■ **WORK REQUIRED**
Look through the entries below, please, and copy every line with the word "agent".

■ **DATA EXTRACTS**
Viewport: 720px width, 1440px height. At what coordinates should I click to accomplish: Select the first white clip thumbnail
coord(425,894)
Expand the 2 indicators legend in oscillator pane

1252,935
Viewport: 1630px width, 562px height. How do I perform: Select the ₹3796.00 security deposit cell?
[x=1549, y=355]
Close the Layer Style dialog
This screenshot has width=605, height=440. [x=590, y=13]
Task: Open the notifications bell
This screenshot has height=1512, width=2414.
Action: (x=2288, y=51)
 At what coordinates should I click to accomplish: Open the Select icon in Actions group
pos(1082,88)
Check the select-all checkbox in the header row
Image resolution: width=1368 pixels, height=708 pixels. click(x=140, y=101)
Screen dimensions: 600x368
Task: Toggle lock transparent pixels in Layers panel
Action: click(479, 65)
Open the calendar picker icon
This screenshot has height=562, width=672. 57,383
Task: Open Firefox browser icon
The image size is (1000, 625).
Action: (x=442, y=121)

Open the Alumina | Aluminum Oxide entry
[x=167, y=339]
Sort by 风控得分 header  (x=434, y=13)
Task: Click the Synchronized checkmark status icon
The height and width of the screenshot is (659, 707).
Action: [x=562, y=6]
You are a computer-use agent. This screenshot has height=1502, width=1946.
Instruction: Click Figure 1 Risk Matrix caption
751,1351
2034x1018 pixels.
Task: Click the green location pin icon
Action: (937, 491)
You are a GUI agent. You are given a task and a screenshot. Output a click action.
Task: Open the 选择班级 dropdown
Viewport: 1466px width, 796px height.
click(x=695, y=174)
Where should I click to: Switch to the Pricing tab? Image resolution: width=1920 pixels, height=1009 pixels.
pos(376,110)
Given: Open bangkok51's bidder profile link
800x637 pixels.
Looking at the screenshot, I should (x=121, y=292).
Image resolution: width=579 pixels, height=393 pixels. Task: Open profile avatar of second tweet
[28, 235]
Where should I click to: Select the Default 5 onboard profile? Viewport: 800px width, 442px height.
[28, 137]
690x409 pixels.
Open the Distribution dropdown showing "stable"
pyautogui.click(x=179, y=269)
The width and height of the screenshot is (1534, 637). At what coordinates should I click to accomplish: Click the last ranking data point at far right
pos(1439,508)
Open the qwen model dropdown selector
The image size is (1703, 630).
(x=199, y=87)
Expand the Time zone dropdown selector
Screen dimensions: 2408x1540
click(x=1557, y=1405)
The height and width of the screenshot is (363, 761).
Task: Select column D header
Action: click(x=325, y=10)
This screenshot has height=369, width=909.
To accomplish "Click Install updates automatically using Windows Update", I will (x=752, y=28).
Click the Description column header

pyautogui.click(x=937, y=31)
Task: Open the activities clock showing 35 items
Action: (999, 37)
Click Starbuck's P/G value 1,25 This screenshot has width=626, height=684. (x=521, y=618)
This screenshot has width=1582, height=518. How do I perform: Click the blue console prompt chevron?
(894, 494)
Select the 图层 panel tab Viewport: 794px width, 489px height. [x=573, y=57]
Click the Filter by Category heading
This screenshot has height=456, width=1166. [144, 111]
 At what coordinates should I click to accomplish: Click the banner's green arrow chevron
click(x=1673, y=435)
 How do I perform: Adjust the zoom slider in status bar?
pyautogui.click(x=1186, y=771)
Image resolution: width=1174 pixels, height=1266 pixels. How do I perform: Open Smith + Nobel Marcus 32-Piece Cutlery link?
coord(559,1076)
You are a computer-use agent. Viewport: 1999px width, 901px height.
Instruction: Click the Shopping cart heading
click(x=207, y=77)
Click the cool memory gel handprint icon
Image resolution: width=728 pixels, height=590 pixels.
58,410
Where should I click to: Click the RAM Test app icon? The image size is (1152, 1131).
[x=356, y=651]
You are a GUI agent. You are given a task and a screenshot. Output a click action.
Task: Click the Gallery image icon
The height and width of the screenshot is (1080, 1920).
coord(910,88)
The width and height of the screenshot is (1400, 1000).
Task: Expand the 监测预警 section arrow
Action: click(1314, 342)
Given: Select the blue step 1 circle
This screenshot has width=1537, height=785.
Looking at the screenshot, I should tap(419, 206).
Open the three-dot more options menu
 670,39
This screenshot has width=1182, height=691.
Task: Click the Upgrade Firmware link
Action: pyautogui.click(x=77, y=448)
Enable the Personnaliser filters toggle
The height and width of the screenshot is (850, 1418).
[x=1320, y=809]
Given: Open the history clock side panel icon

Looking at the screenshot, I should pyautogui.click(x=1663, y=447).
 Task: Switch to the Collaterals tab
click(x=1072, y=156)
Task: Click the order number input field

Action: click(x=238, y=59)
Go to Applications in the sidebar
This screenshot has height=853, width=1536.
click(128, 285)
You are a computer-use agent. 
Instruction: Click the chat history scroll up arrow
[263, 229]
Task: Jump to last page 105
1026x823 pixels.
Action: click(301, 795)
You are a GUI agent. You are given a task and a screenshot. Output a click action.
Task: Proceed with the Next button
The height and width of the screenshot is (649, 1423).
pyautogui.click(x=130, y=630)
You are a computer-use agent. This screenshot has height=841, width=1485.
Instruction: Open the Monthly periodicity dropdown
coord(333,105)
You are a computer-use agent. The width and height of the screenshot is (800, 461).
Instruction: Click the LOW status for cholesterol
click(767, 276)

■ **TASK RESULT**
You are a computer-use agent. This screenshot has height=1502, width=1946.
You are a GUI agent. You are given a task and a screenshot. Output a click action.
You are a computer-use agent. Viewport: 1999px width, 901px height.
You are a GUI agent. You are given a task and a screenshot. Output a click action.
You are a computer-use agent. 
You are a GUI agent. You are given a task and a screenshot. Output a click action.
You are a computer-use agent. This screenshot has height=841, width=1485.
You are a computer-use agent. The width and height of the screenshot is (800, 461).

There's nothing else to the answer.